The year 2014-15 marked a turning point. The RBI, believe that non-performing assets were being underrated, so they introduced more robust norms for non-performing assets recognition under an Asset Quality Review. As a result, the Non- performing assets in 2015-16 got doubled over the previous result. Higher non-performing assets mean higher provisions on the part of banks. It rose to a level where banks, especially Public sector units, started making losses.  As a result, their capital got deteriorates. The capital which they received from the government was slow in coming, and it was hardly sufficient to meet regulatory norms for minimum capital. Without decent capital, the bank credit can't grow. Besides that, the numerator in the ratio of Gross non-performing assets and advances rose sharply, growth in the denominator fell. These movements caused the ratio to increase the crisis stage. Once non-performing assets happen, it is important to effect to resolve them quickly. Otherwise, the interest on dues causes non-performing assets to rise relentlessly.
Many have argued that the problem is more concentrated in PSBs as the public ownership banks are corrupted and incompetent. Therefore, the solution was to privatize the PSBs, at least the ones who are weak.
There are problems with this framework. There are massive changes within each ownership category. In 2018, the State Bank of India's gross non-performing assets ratio was 10.9% for ICICI Bank; it was 9.9%. 

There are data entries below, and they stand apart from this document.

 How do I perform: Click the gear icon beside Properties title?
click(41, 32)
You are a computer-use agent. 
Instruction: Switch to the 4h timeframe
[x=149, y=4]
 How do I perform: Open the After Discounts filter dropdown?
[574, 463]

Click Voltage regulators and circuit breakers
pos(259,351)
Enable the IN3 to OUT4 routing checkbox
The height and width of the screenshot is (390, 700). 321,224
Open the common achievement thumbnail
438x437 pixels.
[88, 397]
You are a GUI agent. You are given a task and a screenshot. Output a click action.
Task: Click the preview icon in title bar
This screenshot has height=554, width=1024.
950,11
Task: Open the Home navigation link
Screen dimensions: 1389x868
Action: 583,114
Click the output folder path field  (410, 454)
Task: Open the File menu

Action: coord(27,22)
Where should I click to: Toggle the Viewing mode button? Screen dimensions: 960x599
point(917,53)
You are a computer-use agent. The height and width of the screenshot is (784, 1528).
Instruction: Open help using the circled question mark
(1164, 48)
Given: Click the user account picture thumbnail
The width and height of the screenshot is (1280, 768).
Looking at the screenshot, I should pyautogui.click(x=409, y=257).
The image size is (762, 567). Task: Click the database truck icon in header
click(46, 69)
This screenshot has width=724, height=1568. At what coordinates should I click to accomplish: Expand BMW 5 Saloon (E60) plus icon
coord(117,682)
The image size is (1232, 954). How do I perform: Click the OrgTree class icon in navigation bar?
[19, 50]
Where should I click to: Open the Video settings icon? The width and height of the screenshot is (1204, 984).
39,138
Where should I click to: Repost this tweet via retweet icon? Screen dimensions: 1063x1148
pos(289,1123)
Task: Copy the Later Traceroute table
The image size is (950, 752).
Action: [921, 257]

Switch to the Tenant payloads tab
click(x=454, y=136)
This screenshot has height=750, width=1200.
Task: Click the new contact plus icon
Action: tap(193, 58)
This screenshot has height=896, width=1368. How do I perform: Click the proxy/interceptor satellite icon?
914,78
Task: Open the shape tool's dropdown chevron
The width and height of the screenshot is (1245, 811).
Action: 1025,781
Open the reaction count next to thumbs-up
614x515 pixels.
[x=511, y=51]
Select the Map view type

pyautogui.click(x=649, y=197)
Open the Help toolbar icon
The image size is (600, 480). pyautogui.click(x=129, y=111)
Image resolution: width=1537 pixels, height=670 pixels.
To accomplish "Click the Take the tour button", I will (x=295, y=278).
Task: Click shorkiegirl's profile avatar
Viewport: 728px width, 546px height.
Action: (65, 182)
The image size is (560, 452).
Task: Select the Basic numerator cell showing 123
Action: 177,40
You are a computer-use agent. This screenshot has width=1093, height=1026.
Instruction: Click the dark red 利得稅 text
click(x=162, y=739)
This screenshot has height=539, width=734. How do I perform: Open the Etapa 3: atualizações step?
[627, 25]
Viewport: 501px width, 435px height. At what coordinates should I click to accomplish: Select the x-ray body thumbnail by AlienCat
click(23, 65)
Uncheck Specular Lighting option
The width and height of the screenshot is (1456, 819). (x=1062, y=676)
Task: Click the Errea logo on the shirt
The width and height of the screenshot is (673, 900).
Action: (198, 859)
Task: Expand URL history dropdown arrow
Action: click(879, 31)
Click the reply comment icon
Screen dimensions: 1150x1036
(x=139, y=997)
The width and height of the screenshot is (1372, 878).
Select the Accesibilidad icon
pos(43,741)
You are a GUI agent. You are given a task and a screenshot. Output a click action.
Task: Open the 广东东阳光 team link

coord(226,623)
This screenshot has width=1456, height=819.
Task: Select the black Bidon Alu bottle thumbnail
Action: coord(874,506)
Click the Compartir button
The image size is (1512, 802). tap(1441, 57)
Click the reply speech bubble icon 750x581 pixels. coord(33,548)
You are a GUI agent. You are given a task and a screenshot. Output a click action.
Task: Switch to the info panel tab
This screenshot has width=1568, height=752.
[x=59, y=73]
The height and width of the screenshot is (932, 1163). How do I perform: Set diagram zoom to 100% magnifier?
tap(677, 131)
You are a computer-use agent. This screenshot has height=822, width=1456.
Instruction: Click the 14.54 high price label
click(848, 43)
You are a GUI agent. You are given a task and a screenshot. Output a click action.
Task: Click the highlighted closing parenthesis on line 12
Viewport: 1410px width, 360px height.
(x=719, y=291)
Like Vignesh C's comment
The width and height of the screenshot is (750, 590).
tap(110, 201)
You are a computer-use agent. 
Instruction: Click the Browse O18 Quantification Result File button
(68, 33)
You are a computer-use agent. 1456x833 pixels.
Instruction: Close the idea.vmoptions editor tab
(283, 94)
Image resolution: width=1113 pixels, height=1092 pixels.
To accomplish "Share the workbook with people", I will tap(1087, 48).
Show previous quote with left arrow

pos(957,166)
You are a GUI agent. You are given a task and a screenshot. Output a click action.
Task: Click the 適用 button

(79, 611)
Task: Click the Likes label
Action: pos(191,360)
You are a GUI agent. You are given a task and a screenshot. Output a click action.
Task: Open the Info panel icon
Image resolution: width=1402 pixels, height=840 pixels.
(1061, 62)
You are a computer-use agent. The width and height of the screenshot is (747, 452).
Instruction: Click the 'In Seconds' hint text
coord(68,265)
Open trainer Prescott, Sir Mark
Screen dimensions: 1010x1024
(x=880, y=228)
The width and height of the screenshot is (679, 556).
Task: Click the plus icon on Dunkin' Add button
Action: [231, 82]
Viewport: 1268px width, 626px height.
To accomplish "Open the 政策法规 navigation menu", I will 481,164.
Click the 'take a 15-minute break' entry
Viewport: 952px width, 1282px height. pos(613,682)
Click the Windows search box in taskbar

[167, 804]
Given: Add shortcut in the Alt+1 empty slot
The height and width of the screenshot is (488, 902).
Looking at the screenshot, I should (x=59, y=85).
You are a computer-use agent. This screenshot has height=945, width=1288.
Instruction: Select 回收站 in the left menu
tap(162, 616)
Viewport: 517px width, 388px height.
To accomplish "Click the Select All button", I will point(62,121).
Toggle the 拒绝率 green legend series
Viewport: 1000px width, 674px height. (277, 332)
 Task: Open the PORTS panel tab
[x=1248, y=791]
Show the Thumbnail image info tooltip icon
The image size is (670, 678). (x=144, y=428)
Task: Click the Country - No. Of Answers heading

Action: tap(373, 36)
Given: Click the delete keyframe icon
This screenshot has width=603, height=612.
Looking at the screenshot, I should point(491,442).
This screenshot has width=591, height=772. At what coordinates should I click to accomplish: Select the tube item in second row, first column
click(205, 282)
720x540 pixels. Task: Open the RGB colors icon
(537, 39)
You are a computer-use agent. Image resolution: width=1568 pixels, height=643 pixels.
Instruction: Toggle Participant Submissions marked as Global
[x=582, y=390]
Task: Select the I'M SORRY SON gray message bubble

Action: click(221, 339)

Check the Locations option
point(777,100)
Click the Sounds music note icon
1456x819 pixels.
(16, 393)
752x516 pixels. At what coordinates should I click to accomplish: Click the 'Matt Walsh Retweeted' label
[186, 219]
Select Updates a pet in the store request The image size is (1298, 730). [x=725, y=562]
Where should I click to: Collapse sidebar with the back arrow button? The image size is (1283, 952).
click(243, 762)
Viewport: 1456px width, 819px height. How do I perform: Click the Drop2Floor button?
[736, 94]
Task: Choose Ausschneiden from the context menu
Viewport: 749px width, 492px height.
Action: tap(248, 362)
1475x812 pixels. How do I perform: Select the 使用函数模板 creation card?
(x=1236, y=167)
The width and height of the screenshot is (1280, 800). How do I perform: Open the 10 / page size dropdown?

As mentioned earlier infrastructure projects affected by the global financial crisis and environmental and land acquisition issue. Also, mining and telecom affected by an unfavorable court decision.  Dumping from China impacted the steel severely. Hence, the sectors to which PSBs were exposed, i.e. (mining, iron and steel, textiles, infrastructure, and aviation) were affected by factors beyond the control of bank management. 

Plans to Prevent such Crisis

Privatizing of PSBs is not the solution to critical problems. We need to set off some ideas and actions, aimed at avoiding the repetition of such turmoil.
The actions which banks can take immediately to resolve non-performing assets is to accept losses on loans. The Association of Indian Banks' has set up a six-member panel to oversee resolution plans of lead lenders.  Another alternative is to set up a Loan Resolution Authority if required through an Act of Parliament. Secondly, the government must infuse whatever additional capital is needed to recapitalize banks and providing such capital in multiple installments is not helpful.
The RBI needs to develop a better system for controlling macro-prudential indicators(The ability to monitor financial soundness ). It needs to look out for credit bubbles(When consumers build up so much consumer credit that they are unable to repay). 
Actions need to be taken to strengthen the functioning of banks, some actions need to be taken specifically in PSBs. The functioning of PSB boards can be improved. One of the most important lessons which were learned by the past experience with non-performing assets is that of concentration risk (the level of risk in a bank's portfolio arising from concentration to a single counterparty, sector or country.  From 1 April 2019. The limit for exposure to any business community has been reduced from 40% of total capital to 25% of Tier I capital.